Enzymes as reagents in peptide synthesis: enzymatic removal of amine protecting groups.

A model system is described for the enzymatic deprotection of suitably masked amino groups during stepwise peptide synthesis. Nitrophenyl esters of amino acids, N-protected with trypsin-labile benzyloxycarbonylarginyl groups, were prepared as crystalline, analytically pure picrate salts in a standardized procedure. These intermediates were shown to react with amino compounds to form the expected peptide linkages. A pair of diasteriomeric peptides prepared in this way and featuring benzyloxycarbonylarginyl-L-, AND -D-glutaminyl sequences, respectively, were subjected to tryptic digestion. In both cases, a specific cleavage of the arginyl bond was achieved; however, the peptide containing the L-glutaminyl residue was deprotected much more rapidly than its diasteriomer containing the D-glutaminyl residue. The hydrolysis of the former isomer was not noticeably impeded by the presence of the latter.
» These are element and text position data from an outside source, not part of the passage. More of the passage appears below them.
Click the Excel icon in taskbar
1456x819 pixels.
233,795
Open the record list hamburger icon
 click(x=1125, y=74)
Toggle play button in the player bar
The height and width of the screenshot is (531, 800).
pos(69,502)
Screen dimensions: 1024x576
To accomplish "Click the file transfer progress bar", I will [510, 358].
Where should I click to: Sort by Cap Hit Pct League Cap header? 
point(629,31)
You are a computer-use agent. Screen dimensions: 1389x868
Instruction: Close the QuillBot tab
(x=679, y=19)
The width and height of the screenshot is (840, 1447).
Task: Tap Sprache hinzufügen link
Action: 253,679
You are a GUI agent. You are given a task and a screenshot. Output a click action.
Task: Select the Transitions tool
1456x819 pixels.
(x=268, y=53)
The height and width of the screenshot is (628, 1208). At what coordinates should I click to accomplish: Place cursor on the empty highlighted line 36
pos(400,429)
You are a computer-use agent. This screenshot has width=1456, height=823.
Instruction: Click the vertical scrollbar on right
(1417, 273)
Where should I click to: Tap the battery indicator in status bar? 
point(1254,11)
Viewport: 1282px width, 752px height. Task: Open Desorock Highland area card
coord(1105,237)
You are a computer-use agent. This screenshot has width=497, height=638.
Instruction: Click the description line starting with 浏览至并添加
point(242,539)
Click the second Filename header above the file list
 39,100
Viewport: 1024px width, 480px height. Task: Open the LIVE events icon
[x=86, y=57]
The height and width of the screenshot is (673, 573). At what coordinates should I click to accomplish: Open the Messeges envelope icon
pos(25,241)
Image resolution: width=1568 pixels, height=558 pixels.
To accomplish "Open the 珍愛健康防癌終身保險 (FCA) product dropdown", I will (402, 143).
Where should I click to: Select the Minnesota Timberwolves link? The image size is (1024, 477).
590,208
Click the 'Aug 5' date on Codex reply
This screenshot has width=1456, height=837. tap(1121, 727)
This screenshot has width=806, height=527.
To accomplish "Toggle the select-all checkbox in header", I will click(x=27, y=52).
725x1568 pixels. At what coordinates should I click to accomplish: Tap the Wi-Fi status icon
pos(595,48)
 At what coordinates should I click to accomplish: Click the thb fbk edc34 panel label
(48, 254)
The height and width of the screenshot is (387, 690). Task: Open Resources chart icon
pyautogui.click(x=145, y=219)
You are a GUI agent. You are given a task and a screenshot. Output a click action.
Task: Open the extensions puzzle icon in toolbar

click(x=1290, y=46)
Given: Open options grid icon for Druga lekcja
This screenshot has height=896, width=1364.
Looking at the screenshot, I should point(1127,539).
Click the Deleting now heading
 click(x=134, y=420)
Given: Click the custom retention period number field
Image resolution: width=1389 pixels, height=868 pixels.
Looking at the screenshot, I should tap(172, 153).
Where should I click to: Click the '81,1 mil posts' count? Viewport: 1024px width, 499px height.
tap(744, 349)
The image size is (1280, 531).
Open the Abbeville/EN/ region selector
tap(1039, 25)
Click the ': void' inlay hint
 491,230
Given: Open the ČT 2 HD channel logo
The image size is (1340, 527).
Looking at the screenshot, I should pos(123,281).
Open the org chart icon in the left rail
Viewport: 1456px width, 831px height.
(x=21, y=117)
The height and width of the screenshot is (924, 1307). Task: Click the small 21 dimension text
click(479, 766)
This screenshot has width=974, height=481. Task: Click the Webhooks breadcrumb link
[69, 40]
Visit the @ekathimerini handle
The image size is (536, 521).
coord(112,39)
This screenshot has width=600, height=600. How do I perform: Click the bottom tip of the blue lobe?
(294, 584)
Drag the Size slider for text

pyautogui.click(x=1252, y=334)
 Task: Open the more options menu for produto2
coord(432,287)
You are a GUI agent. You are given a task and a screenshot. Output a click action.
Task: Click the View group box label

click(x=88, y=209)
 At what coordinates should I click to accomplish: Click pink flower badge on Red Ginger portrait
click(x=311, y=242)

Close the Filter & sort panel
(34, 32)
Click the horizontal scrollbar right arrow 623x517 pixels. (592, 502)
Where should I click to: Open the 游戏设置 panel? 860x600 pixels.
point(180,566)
The results of these studies suggest that C-activated amino-acid derivatives, N-protected with trypsin-labile groups, are readily prepared in convenient form and that the peptide derivatives prepared from these intermediates are readily freed of their amino-protecting groups under mild, aqueous conditions with a potentially useful degree of stereospecificity. Theoretical implications of this first enzyme-catalyzed step in the repetitive cycle of peptide elaboration are discussed along with the procedural advantages implicit in the alternation of strongly and weakly basic groups in the protected and unprotected peptide intermediates, respectively.